What Is The Future Of Design? (Hint: it's not the web)

What’s the future of design you ask?
Taking game design concepts and ideas, and applying it to all other areas of design, from products to websites, to make experiences more engaging, addictive, and visceral.

This week USA Today’s Mike Snider wrote an article: “Social sites help casual games reach the next level” where he talked about the ready-to-boom casual games marketed. He quoted me in the article, and here’s an excerpt of that:

The reach of online casual games is already impressive: One-third of people ages 6 to 44 have played them, according to market tracker The NPD Group. Globally, casual games on PCs, game systems and handhelds, played online and off, generate about $2.25 billion annually, according to the Casual Games Association.

Two popular existing networks, Zynga and Social Gaming Network, have begun adding their games as applications on social networks. More such combinations are on the way, because the revenue potential from advertising, subscriptions and virtual items “is enormous,” says Ross Popoff-Walker, a researcher for Forrester Research. “It’s a huge audience, (and) there are a lot of different experiments on the Web taking on elements of gaming and the traditional social network.”

This is only the tip of the iceberg, or in this case, glacier.

A year ago I ghostwrote a Forrester report with Kerry Bodine called “Desirable Online Experiences” that argued as consumers spend more and more time online with sites like Facebook and YouTube, their expectations for what they can do online grows.

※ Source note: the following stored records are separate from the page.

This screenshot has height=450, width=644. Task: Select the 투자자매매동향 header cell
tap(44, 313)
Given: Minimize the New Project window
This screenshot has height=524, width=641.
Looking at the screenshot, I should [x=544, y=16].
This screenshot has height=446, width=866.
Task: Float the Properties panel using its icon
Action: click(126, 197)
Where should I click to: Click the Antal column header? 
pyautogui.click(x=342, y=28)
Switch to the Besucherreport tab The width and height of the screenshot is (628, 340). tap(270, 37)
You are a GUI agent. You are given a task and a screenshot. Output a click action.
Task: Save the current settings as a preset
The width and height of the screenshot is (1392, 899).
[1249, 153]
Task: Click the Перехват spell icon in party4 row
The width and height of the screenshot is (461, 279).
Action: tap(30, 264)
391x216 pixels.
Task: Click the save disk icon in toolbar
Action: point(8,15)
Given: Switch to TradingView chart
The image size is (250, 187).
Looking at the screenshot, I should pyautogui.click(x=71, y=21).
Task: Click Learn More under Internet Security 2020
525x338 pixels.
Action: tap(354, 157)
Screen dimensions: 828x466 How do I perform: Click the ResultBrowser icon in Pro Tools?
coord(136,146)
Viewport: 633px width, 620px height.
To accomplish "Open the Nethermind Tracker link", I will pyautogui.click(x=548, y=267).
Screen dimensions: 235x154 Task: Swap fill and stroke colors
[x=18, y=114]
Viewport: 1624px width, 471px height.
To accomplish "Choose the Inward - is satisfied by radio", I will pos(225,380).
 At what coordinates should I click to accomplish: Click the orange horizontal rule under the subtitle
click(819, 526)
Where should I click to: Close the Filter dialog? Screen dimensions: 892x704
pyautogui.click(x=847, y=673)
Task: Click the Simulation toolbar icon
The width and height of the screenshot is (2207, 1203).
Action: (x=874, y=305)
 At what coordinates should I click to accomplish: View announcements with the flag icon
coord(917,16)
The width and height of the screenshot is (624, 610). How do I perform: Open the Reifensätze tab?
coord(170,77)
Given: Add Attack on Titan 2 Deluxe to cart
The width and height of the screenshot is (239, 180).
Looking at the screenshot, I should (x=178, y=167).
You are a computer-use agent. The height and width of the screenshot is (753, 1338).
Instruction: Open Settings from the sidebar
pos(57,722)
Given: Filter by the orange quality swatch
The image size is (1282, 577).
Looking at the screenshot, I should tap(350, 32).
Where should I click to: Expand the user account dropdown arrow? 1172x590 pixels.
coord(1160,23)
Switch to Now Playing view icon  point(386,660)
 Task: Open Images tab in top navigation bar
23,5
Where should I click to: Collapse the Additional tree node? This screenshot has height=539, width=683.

They’ll crave entertainment and engagement more, and become increasingly dissatisfied with traditional experiences like e-commerce flows and online banking.

Game design teaches us how to make things fun in an almost systematic way. Design a system of rules where the player can win or lose (creating a sense of challenge), add emotion and humor with theme and story, some collaborative multiplayer elements so people can play with a friend, and Whammo-Mario!!

Some well known examples of sites that use game elements are:

Guinnesshands.com – The site allows users to make their own stop-motion film by playing with different animated hand movements mapped to the letters on the keyboard.

The Nike+ iPod Sports Kit takes it a step further combine a real world product and single-player competitive sport (running) with Nikeplus.com, where players can upload their running and exercise statistics, enter into virtual competitions, and earn awards based on their real-world performance.

My latest Forrester report, “Three Different Gaming Approaches That Can Enhance Online Experiences,” looks at a branded microsite called Get the Glass, the online gaming community Club Penguin, and a social network with gaming elements called I’m in like with you. The last one is by far my favorite — a brilliant mashup of so many diverse elements. Here’s an excerpt from this recent report:

I’m in like with you integrates game elements into a social network. This social network combines elements of dating sites like Match.com, bidding sites like eBay, and gaming sites — all within the context of a social network. Users can view each others’ profiles, but they can only contact each other by initiating small “flirting” games and then bidding on each others’ affection to get connected. Users can also compete in basic online games like “Blockles” to win points.

Forrester’s take: Iilwy pulls users into the experience quickly and holds their interests with real-time elements to create a sense of urgency and immediacy. Mini pop-up notifications at the bottom of the browser show other users as they log in or ask users yes or no questions such as “Do you like Cabernet Sauvignon?” Users can add flirting games to their profiles that have a time limit ranging from 3 hours to three days. By designing these games with an expiration clock, Iilwy encourages users to return and check out a game’s progress.


Again, this is only just a piece of the puzzle. As more and more generations are brought up with video games, and the mobile web under their thumbs — their expectations from designs of the future will change. What will Web sites look like in ten years time?